Une solution pour produire du tritium en grande quantité ?
Et si les futurs réacteurs de fusion nucléaires étaient capables de générer eux-mêmes tout le tritium dont ils auront besoin pour fonctionner ? Cette ambition folle est portée par la pupart des chercheurs qui bossent sur ces questions hautement techniques. Les réacteurs expérimentaux JET à Oxford, en Angleterre, et JT-60SA à Naka, au Japon, servent à tester cette nouvelle innovation. Si tout fonctionne comme prévu, l'approvisionnement externe en tritium sera minimal et limité à des moments très précis de la durée de vie des réacteurs à fusion nucléaire.
Très bien, mais comment est-il possible qu'un réacteur produise autant de tritium ? On vous explique. Sur le papier, ce que les scientifiques comptent faire est simple : ils placent du lithium dans le manteau qui tapisse l'intérieur de la chambre à vide du réacteur de fusion.
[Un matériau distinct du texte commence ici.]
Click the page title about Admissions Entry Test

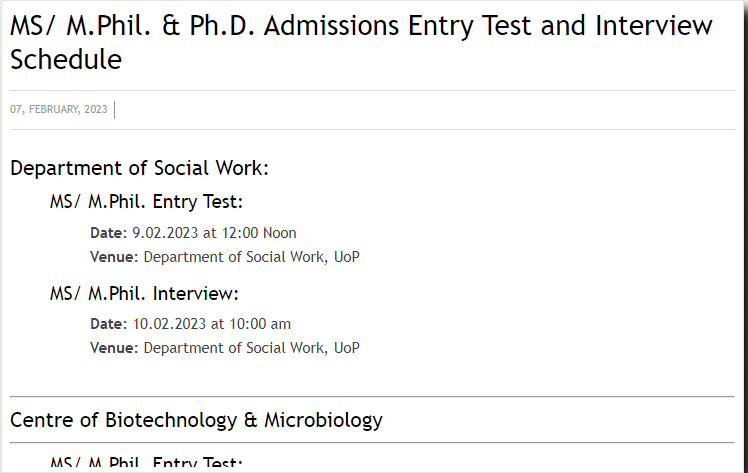(361, 42)
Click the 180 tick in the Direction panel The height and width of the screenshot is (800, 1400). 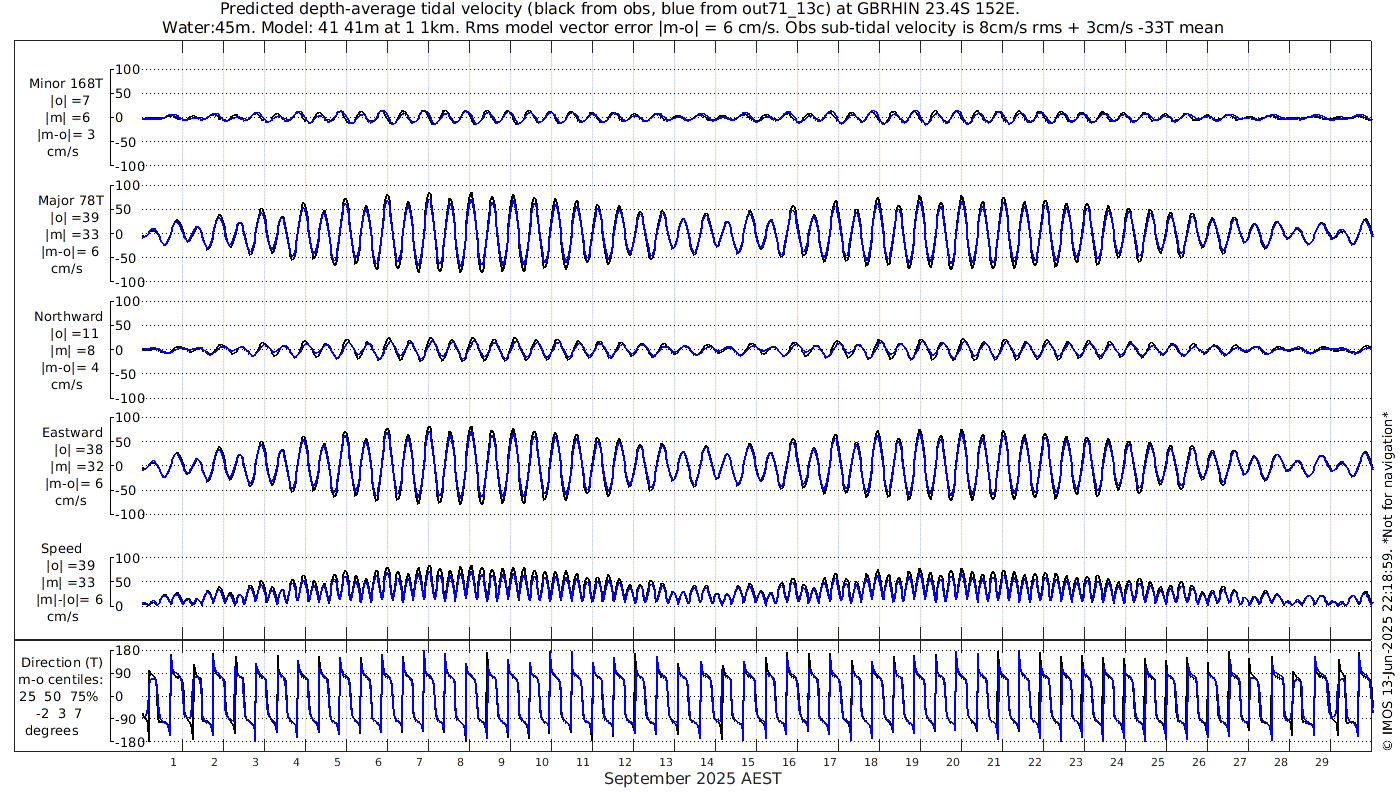(x=126, y=650)
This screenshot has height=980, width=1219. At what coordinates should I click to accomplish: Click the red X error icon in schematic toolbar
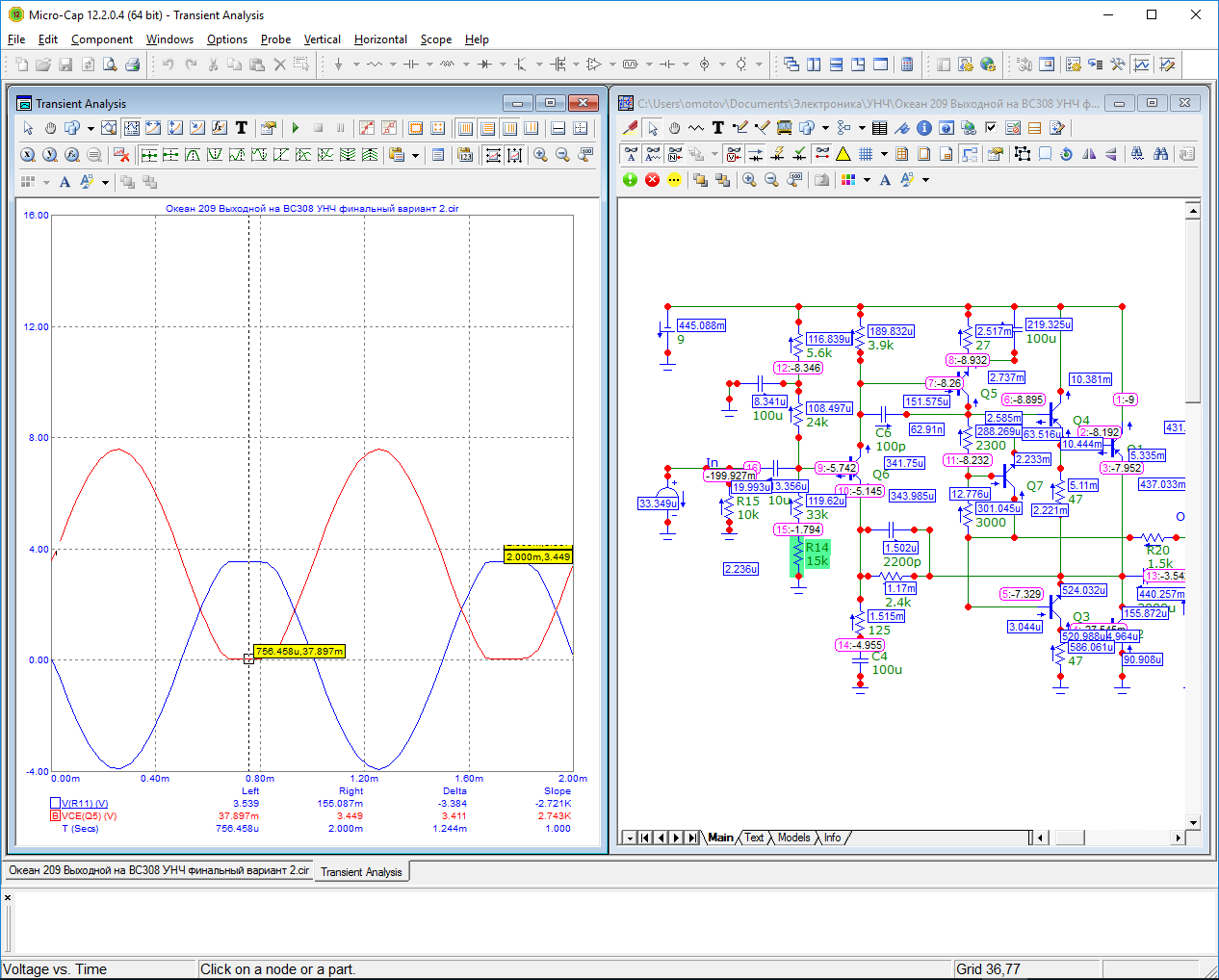(x=652, y=180)
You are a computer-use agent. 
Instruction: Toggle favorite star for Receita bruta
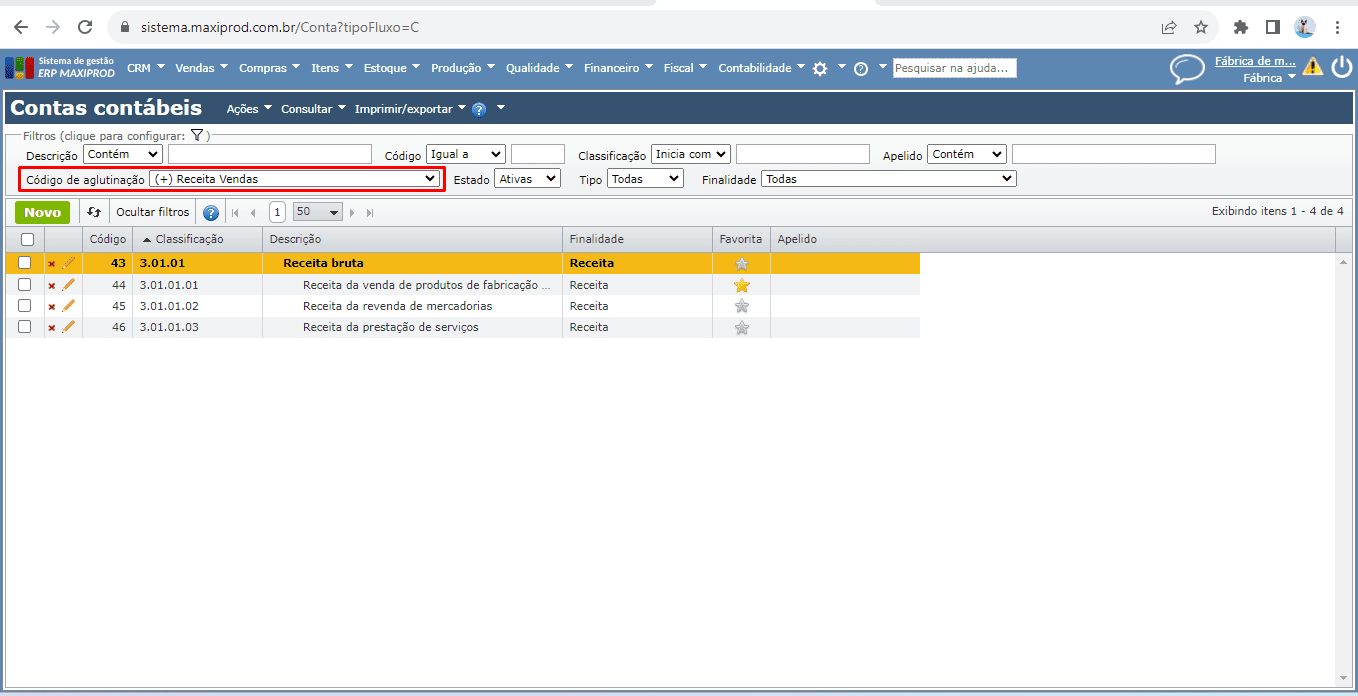click(741, 264)
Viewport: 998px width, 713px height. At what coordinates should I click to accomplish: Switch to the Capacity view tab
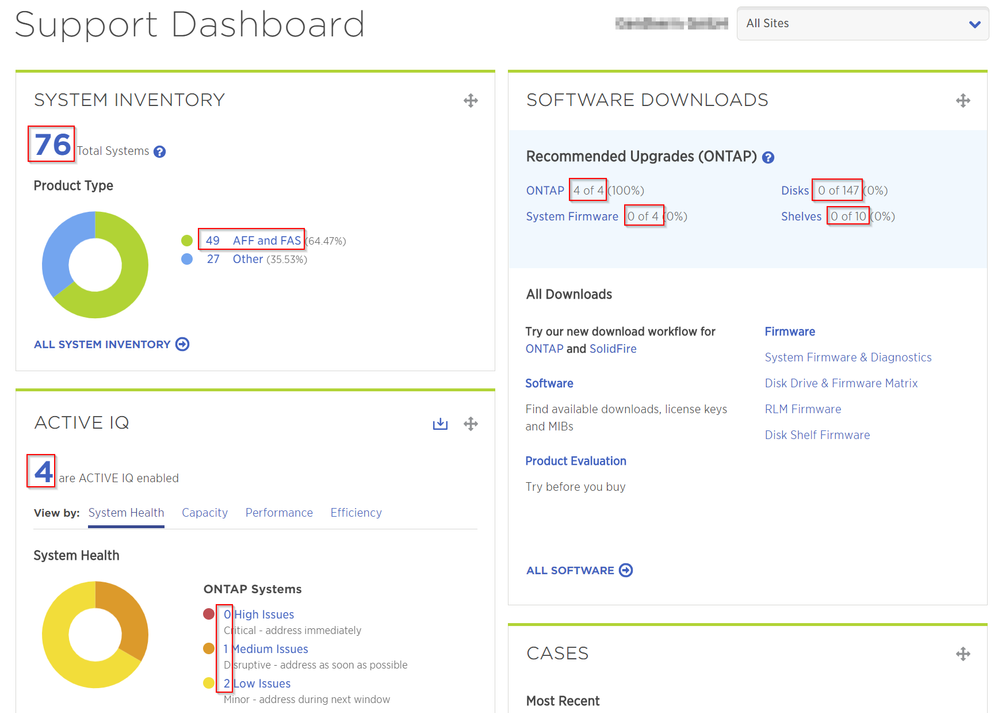pyautogui.click(x=205, y=513)
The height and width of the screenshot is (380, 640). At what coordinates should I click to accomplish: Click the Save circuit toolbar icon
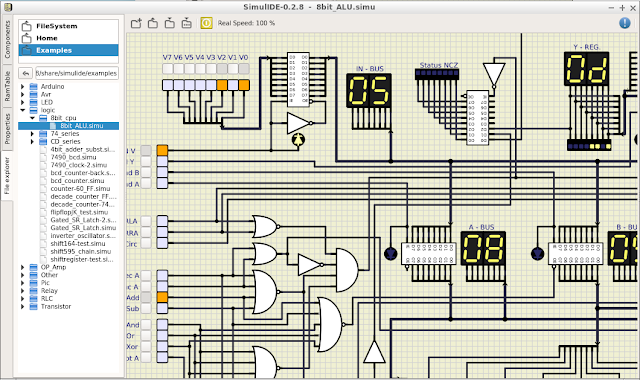(x=170, y=23)
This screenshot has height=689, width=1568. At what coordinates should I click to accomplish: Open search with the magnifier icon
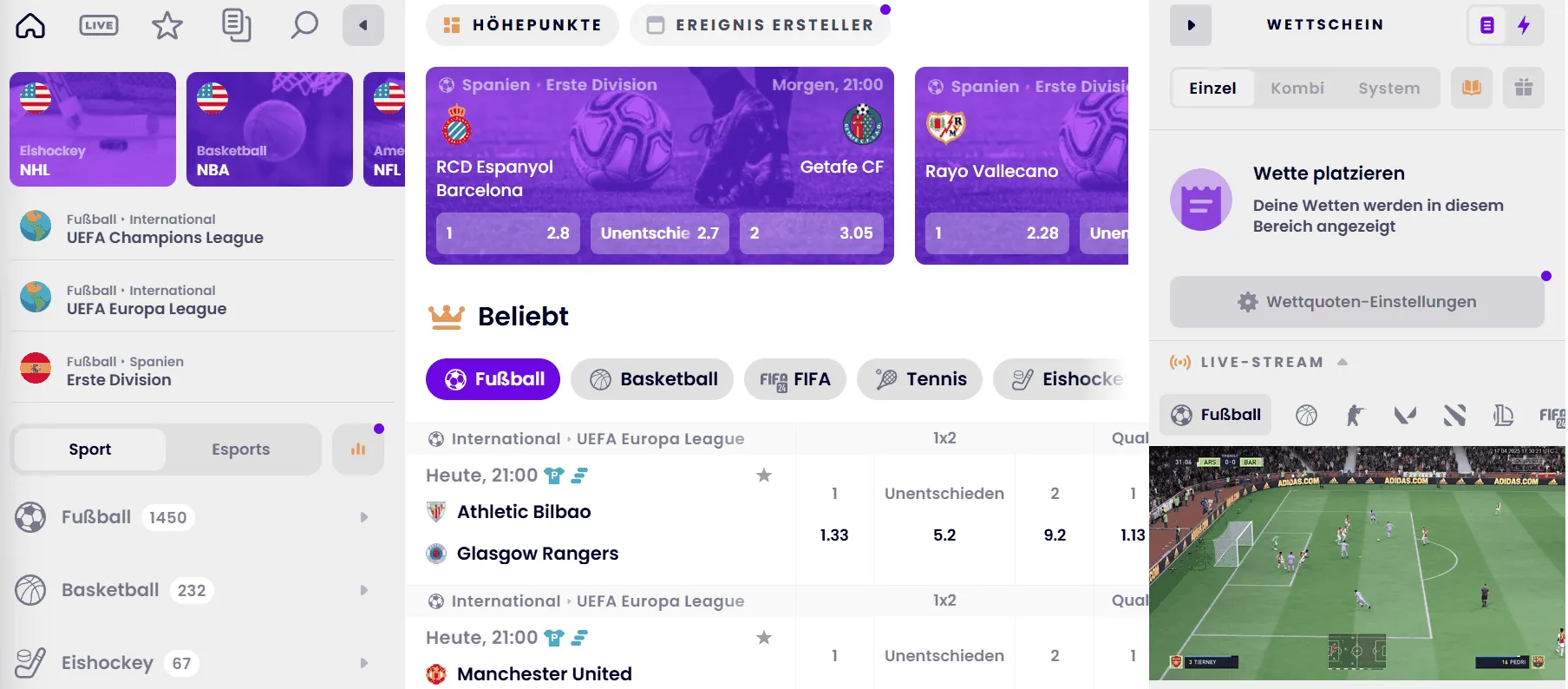pos(304,25)
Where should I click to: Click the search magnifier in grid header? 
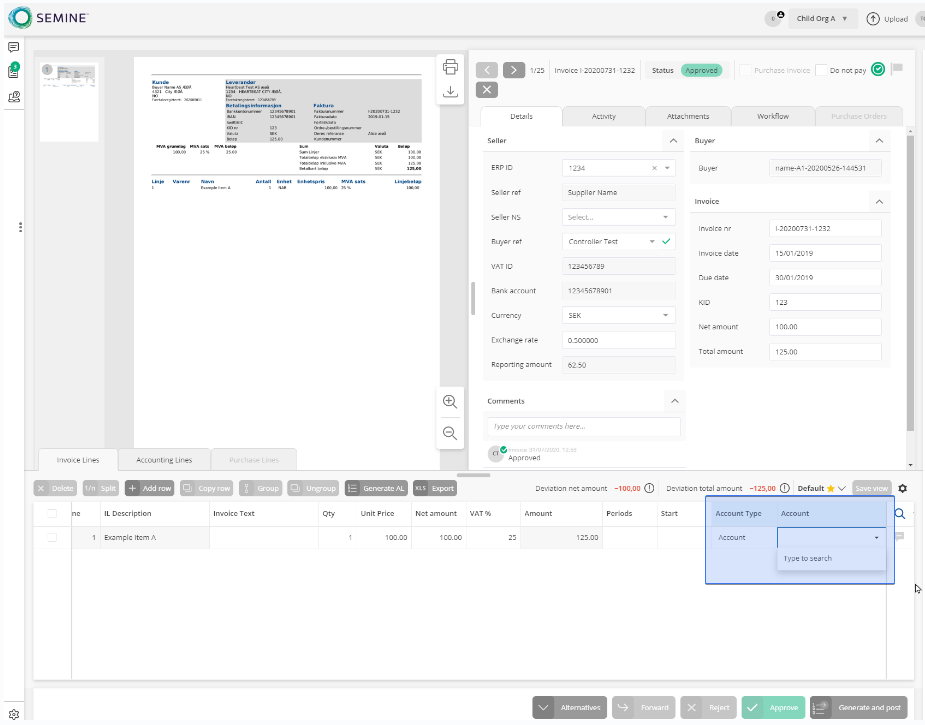899,514
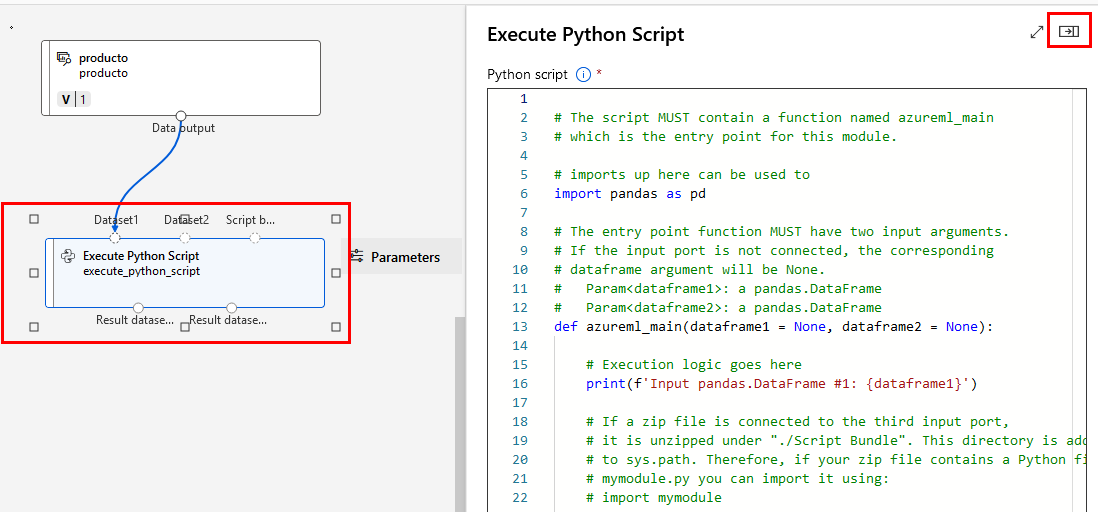Click the Dataset2 input port
This screenshot has height=512, width=1098.
click(185, 238)
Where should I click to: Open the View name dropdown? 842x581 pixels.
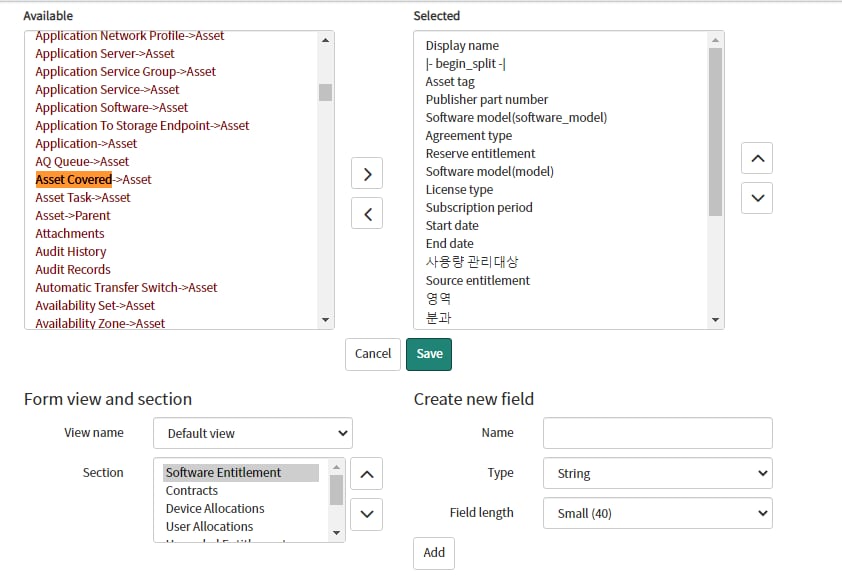[252, 433]
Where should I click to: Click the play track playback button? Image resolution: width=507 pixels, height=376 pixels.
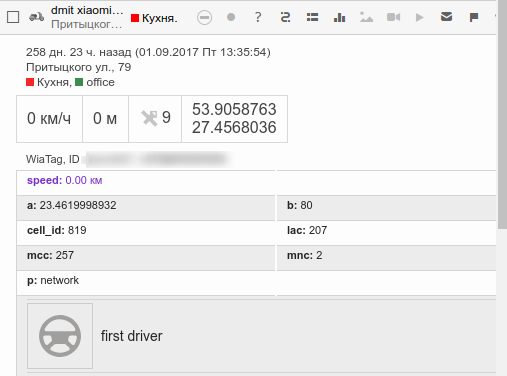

Pour quoi faire ?
- L'un des sous-produits de la fusion nucléaire est un neutron libéré avec une énergie d'environ 14 MeV.
- Lorsqu'une de ces particules frappe un des atomes de lithium dans le manteau de la chambre, elle modifie sa structure.
- Cela produit un atome d'hélium, qui est un élément chimique inoffensif... et un atome de tritium.
Bien entendu, même si on peut résumer le procédé en 3 petits points, sa réalisation est extrêmement complexe. D'une part, il est essentiel que le taux qui relie les neutrons à haute énergie produits lors de la fusion et les atomes de tritium générés dans les parois de la chambre à vide soit idéal. D'autre part, il faut résoudre le problème du transport du tritium de l'endroit où il est généré à l'endroit où il sera consommé, ce qui n'est pas une mince affaire car c'est un gaz qui se disperse facilement, surtout à haute température. Croisons les doigts pour que la régénération du tritium dans ITER se passe bien.